**WHAT YOU WILL DO**
Repeat nothing but the line that contains "The height and" and the lines after it, through the end of the listing, exactly as they stand; omit pictures.

**RECORDS FOR THE TASK**
= Beginning of Section =

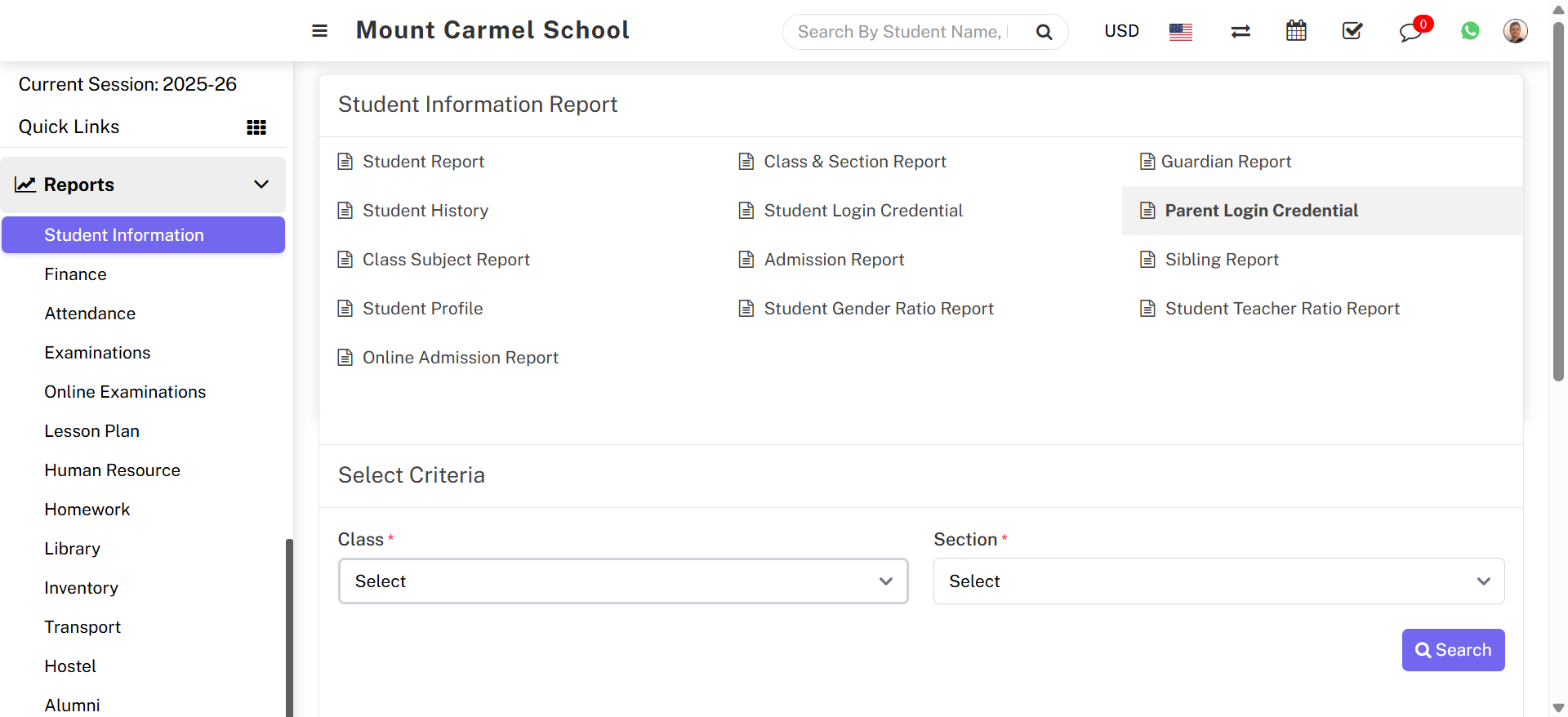Click the green WhatsApp icon
Image resolution: width=1568 pixels, height=717 pixels.
[1470, 31]
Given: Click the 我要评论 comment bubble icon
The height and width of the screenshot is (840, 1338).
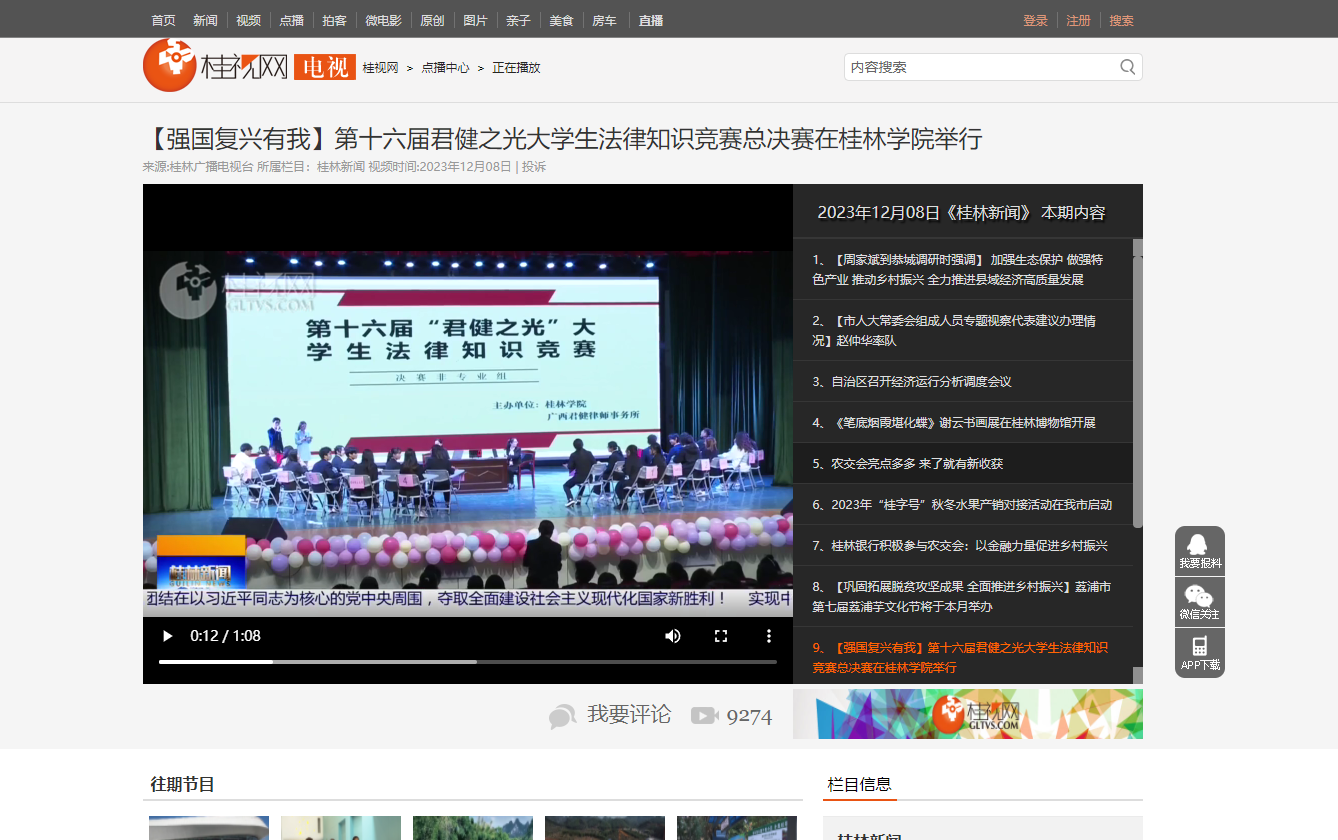Looking at the screenshot, I should click(x=563, y=716).
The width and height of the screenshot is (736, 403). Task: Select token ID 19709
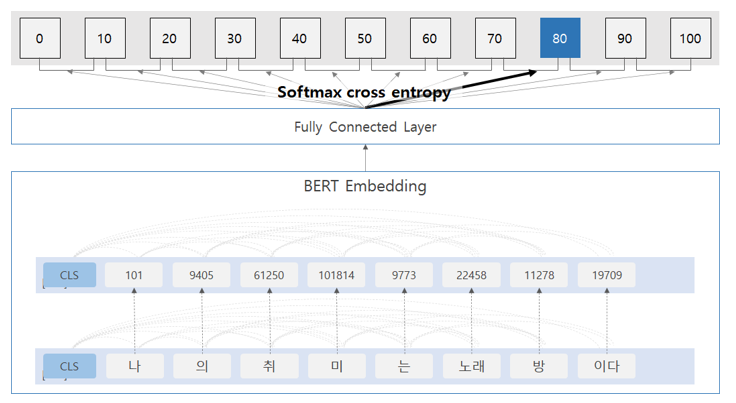[x=606, y=275]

= End of Section =

**EXERCISE RESPONSE**
The height and width of the screenshot is (840, 1338).
Looking at the screenshot, I should click(x=563, y=716).
The width and height of the screenshot is (736, 403). Task: Select token ID 19709
[x=606, y=275]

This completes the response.